The strategy loses money across all configurations on US stocks.

Multi-pair portfolio: cumulative growth of $1,000 (US, 2005-2024)
Multi-pair portfolio: cumulative growth of $1,000 (US, 2005-2024)

The transaction cost problem

2,680 trades over 20 years. 86.6% of them ended in convergence. Pairs mean-reverted as expected. The problem isn't the trade success rate, it's the economics.

Metric Value
Total trades (20yr) 2,680
Convergence rate 86.6%
Time stop exits 0.7%
Loss stop exits 7.6%
Avg hold period 15.4 days
Avg trade return -0.181%

Average trade return is -0.181%. Each pairs trade has 4 legs (buy stock A, sell stock B on entry; reverse both on exit). At 5-8 basis points per leg, round-trip cost is 20-32 bps. The spread converges, but the convergence profit is smaller than the friction. 86.6% convergence with -0.181% average return per trade.

The diversification paradox

Here's what the textbooks don't cover: diversification only helps when you have positive-expectancy trades.

With positive expected trade return, adding more pairs increases average return (the law of large numbers working in your favor). With negative expected trade return, adding more pairs lowers the portfolio average. You're averaging more losers.

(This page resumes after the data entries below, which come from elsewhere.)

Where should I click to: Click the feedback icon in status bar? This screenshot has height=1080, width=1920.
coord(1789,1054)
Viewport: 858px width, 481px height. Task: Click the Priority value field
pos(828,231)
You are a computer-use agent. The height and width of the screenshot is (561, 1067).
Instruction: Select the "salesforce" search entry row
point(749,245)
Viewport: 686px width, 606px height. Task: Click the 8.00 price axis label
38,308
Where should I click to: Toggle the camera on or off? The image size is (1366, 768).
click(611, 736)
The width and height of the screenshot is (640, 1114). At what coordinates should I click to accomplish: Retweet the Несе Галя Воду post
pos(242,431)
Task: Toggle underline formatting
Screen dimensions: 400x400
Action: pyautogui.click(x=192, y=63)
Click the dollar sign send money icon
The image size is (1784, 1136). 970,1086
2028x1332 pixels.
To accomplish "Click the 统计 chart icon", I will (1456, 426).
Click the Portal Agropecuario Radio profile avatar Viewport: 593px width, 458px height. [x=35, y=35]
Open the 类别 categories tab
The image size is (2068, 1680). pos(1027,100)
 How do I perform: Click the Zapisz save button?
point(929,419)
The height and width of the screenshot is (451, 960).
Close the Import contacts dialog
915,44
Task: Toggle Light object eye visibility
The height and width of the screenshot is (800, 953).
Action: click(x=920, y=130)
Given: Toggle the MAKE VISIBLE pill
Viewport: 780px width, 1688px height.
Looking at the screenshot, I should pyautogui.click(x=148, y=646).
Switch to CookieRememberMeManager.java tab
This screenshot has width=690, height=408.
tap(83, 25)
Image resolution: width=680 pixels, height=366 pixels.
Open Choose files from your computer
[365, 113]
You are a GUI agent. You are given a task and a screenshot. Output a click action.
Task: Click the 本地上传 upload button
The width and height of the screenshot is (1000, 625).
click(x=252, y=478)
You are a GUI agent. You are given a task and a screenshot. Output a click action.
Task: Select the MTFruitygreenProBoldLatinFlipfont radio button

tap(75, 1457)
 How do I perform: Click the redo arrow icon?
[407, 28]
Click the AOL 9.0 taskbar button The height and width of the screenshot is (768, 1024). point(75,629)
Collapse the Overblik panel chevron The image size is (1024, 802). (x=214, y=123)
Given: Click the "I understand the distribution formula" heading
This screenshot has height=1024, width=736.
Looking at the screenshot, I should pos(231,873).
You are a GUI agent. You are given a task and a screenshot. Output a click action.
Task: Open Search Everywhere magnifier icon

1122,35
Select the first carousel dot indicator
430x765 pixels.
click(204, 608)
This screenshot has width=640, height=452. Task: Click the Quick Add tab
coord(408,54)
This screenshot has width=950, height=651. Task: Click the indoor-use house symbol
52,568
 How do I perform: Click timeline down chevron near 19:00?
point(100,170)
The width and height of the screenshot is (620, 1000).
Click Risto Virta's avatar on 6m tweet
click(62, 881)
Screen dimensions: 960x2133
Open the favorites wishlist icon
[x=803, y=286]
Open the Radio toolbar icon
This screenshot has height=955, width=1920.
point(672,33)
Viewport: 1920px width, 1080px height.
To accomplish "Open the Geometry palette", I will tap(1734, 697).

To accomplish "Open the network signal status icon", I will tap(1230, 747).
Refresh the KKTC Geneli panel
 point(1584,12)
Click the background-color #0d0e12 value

N pairs Equal CAGR Inv-vol CAGR Equal MaxDD Inv-vol MaxDD
5 -0.43% -0.99% -12.06% -18.16%
10 -1.11% -1.25% -20.06% -22.24%
15 -1.31% -1.28% -23.20% -23.69%
20 -1.22% -1.23% -21.81% -21.95%

The 5-pair equal-weight configuration is the least bad: -0.43% CAGR, -12.06% max drawdown. Moving to 20 pairs makes the CAGR worse (-1.22%) and doubles the drawdown (-21.81%).

Equal weight consistently beats inverse-vol in this market. Inverse-vol allocates more capital to pairs with lower spread volatility, but those aren't necessarily the ones with better expected returns.

Annual returns vs SPY (US, 20-pair inv-vol)
Annual returns vs SPY (US, 20-pair inv-vol)

When the strategy works: crisis periods

The 20-year record shows only two meaningful positive periods:

Period Portfolio SPY
2008 +1.45% -36.23%
2009 +1.77% +22.66%

2008 stands out. A market-neutral strategy that returned +1.45% while the S&P lost 36% shows the decorrelation working exactly as designed. The long-short spread positions were insulated from the directional crash. But 2009, a rebound year, also returned +1.77%, while SPY rallied 22.66%. The pairs captured a small absolute gain while the market posted its best year in decades. Both good years are small positives; every other year was a small negative.

The strategy isn't terrible during crises. It's just expensive to run in normal markets.

Sharpe ratio trend by portfolio size

Portfolio size vs risk-adjusted returns (US, equal weight vs inverse-vol)
Portfolio size vs risk-adjusted returns (US, equal weight vs inverse-vol)

Sharpe ratio deteriorates as portfolio size grows, then partially recovers at N=20. The Sharpe at N=5 equal weight (-1.082) is far better than at N=10 (-2.211) or N=15 (-2.402). The N=20 equal-weight partially recovers (-2.750 is still deeply negative but less so than N=15). The recovery from 15 to 20 is likely due to averaging across more pairs smoothing the individual pair variance, but the mean return stays negative, so Sharpe is still poor.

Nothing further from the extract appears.